Battling the Gods: Atheism in the Ancient World (2 page)

This view has been buttressed by a tendency to use official state inscriptions as the main sources for the history of Greek religion. Some of the reasons for this are perfectly sound: whereas literary texts give us the perspectives of individuals, often hypereducated and hyperprivileged, the inscriptions found all over the Greek-speaking world often record decisions made collectively. They are better evidence for what groups as a whole thought. Yet there is a downside too. Official inscriptions, naturally, give the official, ideologically sanctioned versions of events. They tend to promote the fiction that societies work smoothly and seamlessly. It is, then, hardly a surprise that ancient inscriptions barely mention heterodox views of the gods. Normative sources will only ever paint a normative picture of a society. Imagine a history of twenty-first-century British politics that relied solely on the parliamentary records in Hansard: it would tell you much about the institutional workings of Westminster government but very little of the complex diversity of attitudes and practices of real people.
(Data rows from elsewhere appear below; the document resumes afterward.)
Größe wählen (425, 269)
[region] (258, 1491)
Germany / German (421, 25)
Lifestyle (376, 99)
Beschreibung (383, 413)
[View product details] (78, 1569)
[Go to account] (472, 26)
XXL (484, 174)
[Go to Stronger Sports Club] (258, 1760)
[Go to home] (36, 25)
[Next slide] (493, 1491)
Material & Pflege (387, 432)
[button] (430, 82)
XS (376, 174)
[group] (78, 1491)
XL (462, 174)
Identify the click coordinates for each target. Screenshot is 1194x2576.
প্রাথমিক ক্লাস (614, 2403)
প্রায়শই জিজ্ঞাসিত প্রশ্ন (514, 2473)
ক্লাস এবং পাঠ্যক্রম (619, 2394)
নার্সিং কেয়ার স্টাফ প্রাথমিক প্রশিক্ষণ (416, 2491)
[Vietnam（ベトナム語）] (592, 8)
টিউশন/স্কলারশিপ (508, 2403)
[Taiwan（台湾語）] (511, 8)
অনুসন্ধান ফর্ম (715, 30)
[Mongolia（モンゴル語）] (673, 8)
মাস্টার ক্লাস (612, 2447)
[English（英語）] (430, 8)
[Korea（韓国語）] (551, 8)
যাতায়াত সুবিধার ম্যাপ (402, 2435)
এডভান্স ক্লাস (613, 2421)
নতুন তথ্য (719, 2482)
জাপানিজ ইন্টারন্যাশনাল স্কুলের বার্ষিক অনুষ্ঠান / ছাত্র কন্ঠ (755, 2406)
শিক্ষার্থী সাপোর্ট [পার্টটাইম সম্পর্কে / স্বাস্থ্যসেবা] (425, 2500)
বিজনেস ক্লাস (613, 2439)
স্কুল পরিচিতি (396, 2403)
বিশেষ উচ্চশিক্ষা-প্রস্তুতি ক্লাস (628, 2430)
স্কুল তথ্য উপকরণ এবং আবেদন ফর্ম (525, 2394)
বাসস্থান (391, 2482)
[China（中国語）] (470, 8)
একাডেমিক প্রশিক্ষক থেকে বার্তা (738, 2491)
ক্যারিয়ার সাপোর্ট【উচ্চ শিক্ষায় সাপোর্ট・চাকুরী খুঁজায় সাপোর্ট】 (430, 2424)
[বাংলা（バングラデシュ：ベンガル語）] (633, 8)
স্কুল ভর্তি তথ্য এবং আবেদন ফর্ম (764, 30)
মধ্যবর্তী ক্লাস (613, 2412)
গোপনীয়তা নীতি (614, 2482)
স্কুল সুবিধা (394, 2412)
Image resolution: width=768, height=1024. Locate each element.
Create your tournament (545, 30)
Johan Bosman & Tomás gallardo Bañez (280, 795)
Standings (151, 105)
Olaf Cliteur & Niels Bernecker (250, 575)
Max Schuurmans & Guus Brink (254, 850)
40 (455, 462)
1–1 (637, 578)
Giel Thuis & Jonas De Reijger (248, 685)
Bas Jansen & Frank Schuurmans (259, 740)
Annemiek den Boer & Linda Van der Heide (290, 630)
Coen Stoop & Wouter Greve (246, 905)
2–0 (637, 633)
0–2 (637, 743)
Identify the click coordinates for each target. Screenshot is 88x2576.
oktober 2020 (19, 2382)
Not all inscriptions, however, are of this public kind. One intriguing case tells, precisely, of a ritual “malfunction” when someone refused to believe. In around 320 BC, a number of dedications were set up to the healing god Asclepius, near his shrine at Epidaurus (a small town in the Peloponnese). Among them is the case of a man who lost the strength in his fingers. Arriving at the sanctuary, however, he mocked the other stories of miracle cures inscribed there and refused to believe in them. When he slept in the sanctuary (a common type of ritual activity, known as incubation), Asclepius appeared to him in a dream. His fingers were cured, but the god chided him: “Because you disbelieved things that are not unbelievable, your name from now on shall be Disbeliever (Apistos).” Aside from the story’s wonderful self-consciousness—a miracle inscription about someone who didn’t believe in miracle inscriptions—it also provides precious evidence for religious skepticism in practice, as espoused by a regular, everyday Greek. Nothing is known about his social background, but there is no reason to assume that he was wealthy. Certainly the inscription itself is of a pretty rudimentary type, the language lacking in any grand, rhetorical pretension.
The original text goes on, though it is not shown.